A gleeful European Commission President Ursula von der Leyen announced: “Europe’s heart is beating stronger in Hungary tonight.”
A heavy loss for the Hungarian premier also delivers a painful blow to Trump’s MAGA movement, which has viewed Orbán as a talismanic trailblazer for its own brand of anti-immigrant, Christian-oriented nationalism.
Trump offered several personal endorsements before the race — backed up by visits from Secretary of State Marco Rubio and Vice President JD Vance — but could do nothing to swing a contest that was shaped by growing public frustration over Hungary’s ailing economy, and the corruption and cronyism associated with Orbán.
Brussels officials have long accused Orbán of undermining key institutions of Hungarian democracy — from the judiciary to the media — and of helping Putin block vital EU support to Kyiv, but the 27-nation bloc largely failed to tame his influence as its chief wrecker and disrupter.
Looking to quickly reset ties with Budapest, French President Emmanuel Macron rang Magyar to congratulate him. “France salutes a victory of democratic participation, and of the Hungarian people’s attachment to the values of the European Union, and for Hungary in Europe,” he said on X.
German Chancellor Friedrich Merz invited Magyar join “forces for a strong, secure and, above all, united Europe.”
A relieved Ukrainian President Volodymyr Zelenskyy — who has often been obstructed by the Kremlin-aligned Orbán — congratulated Magyar and said Ukrainians were “ready to advance our cooperation with Hungary.”
It is highly significant that Magyar’s Tisza party is now heading for a two-thirds supermajority.
That would allow Tisza to deliver on the judicial reforms required to regain access to frozen EU funds and to undo years of democratic backsliding under Orbán.
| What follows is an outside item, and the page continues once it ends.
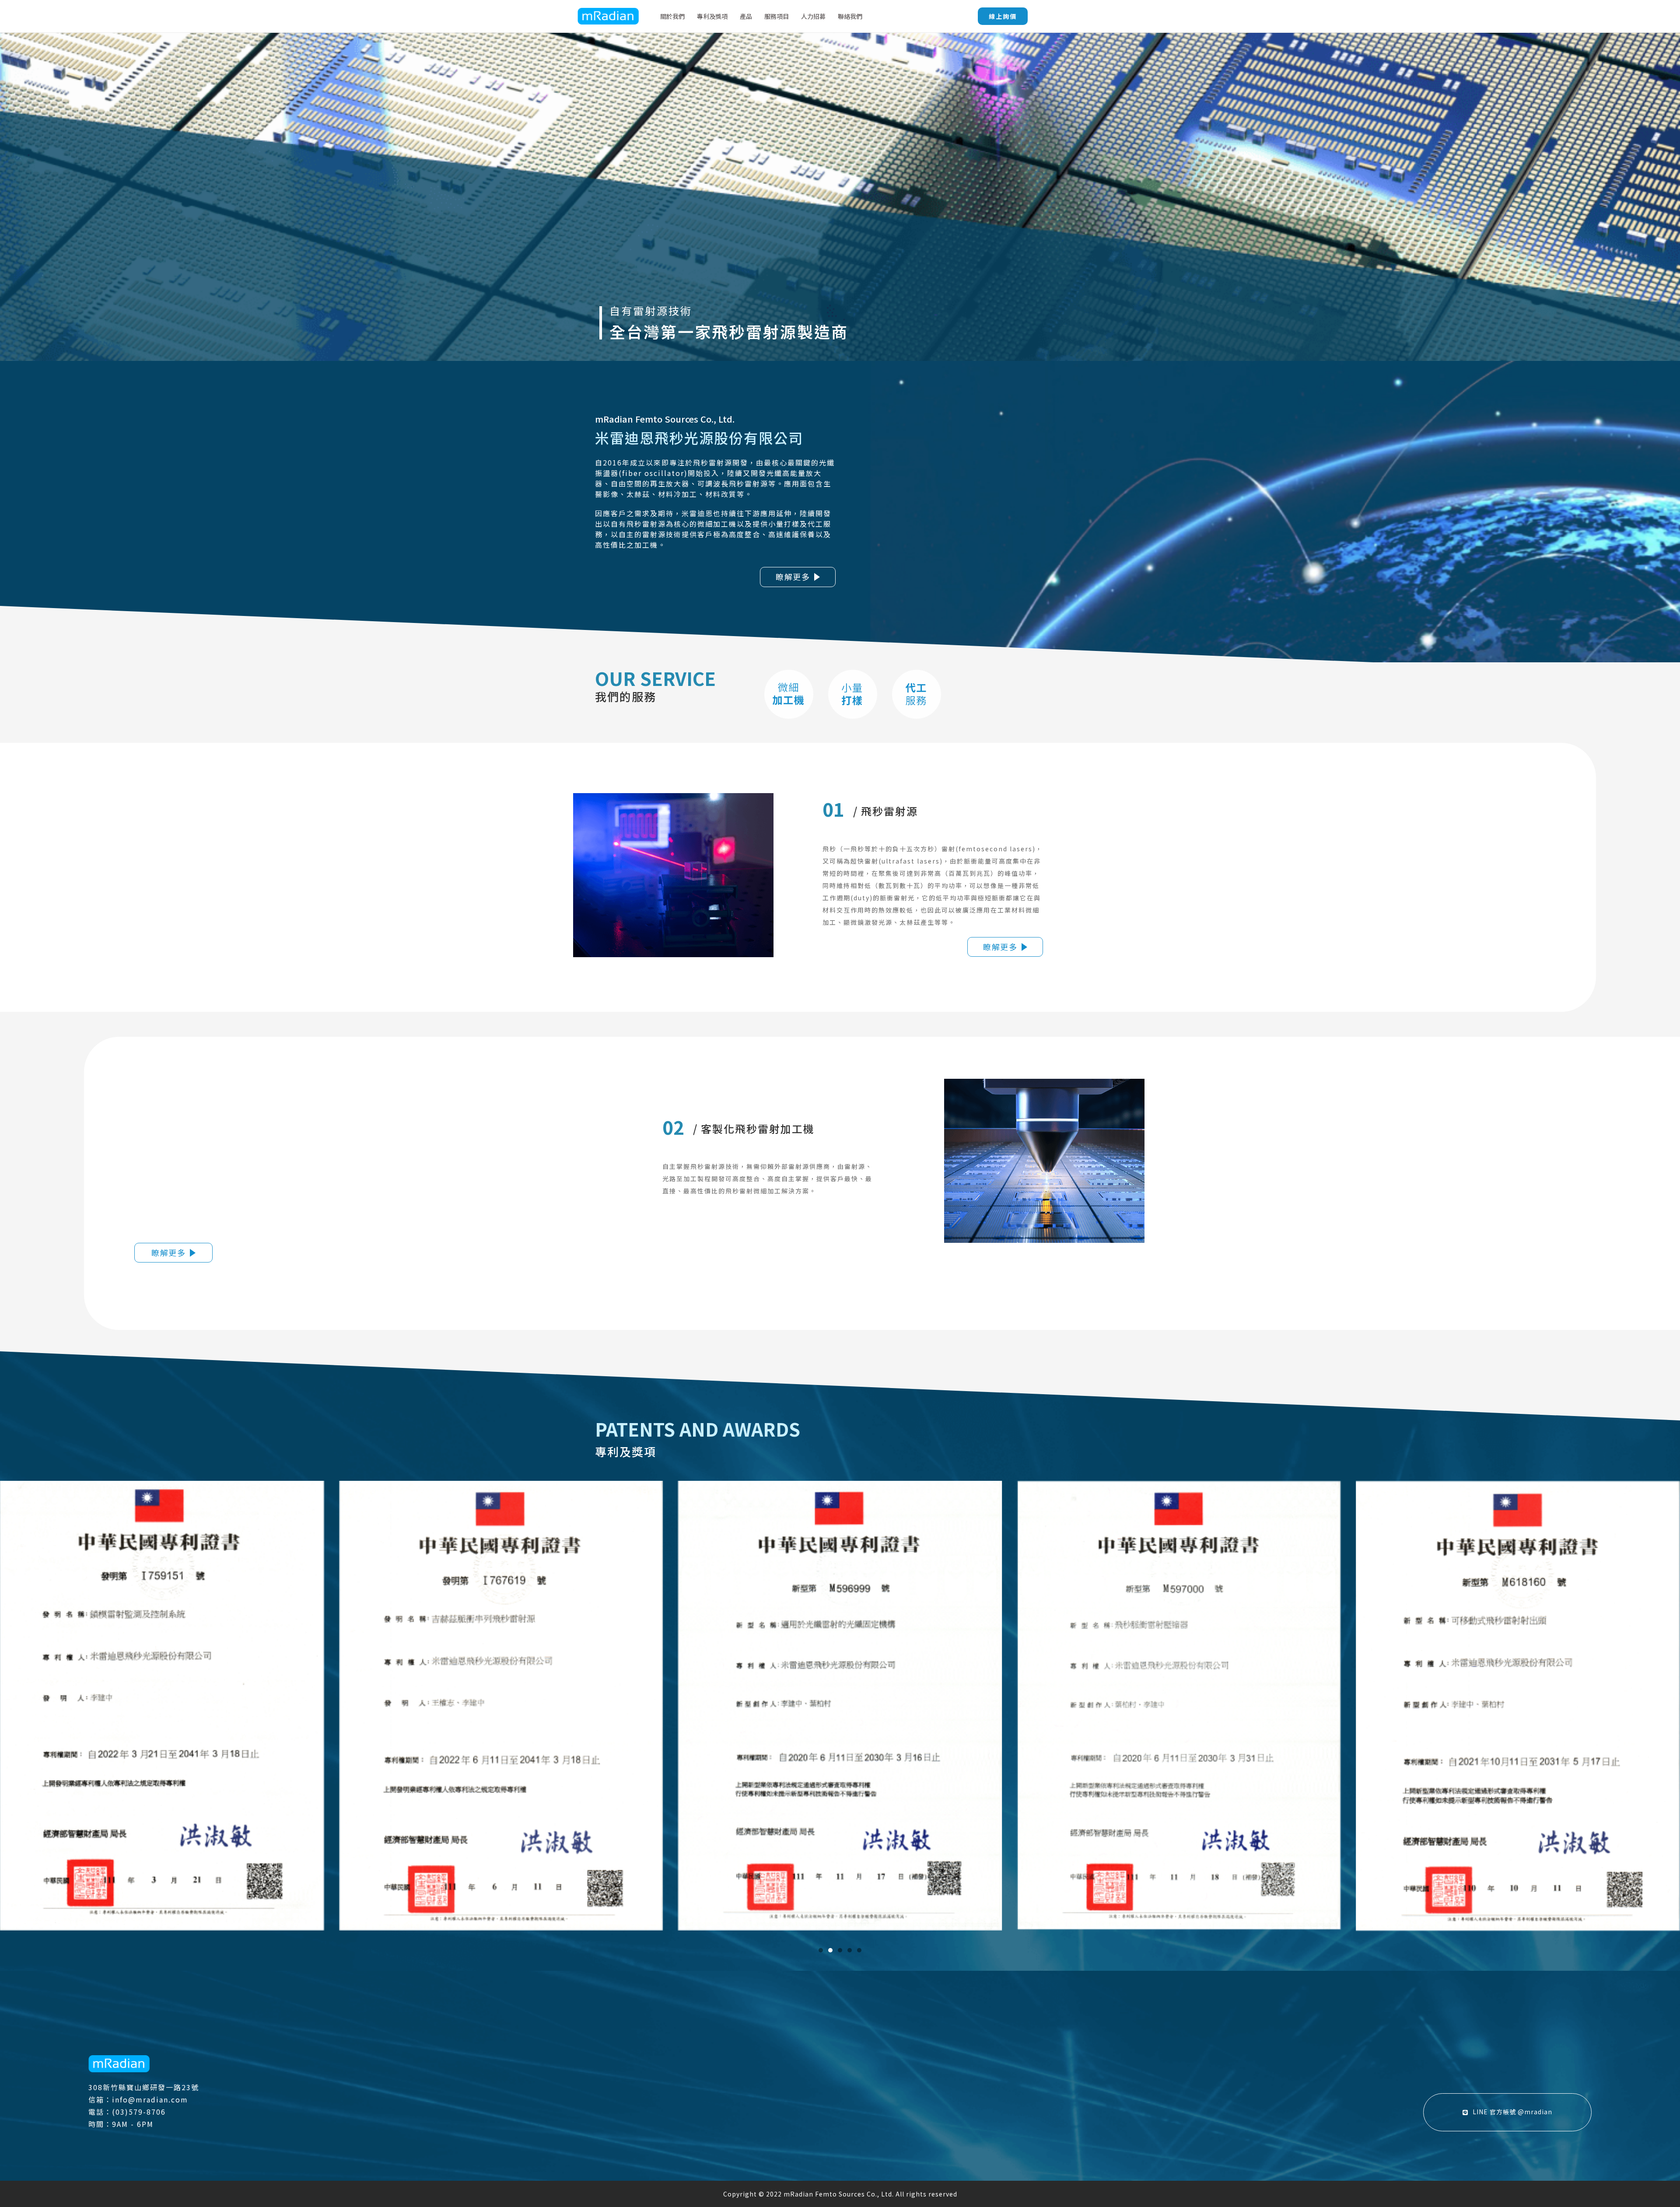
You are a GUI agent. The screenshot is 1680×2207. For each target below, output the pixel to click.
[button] (821, 1950)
The party would also be able to remove Fidesz loyalists from key positions, including the president and the chief of the Constitutional Court, which could otherwise torpedo the new government’s laws.
With this two-thirds majority, the government could kill off the structures that keep 80 percent of media under Fidesz’s influence, reclaim state assets handed to Orbán-aligned foundations and think tanks, and rewrite election rules long skewed to make it difficult for any contender to remove a party from power, paving the way for a return to democratic pluralism.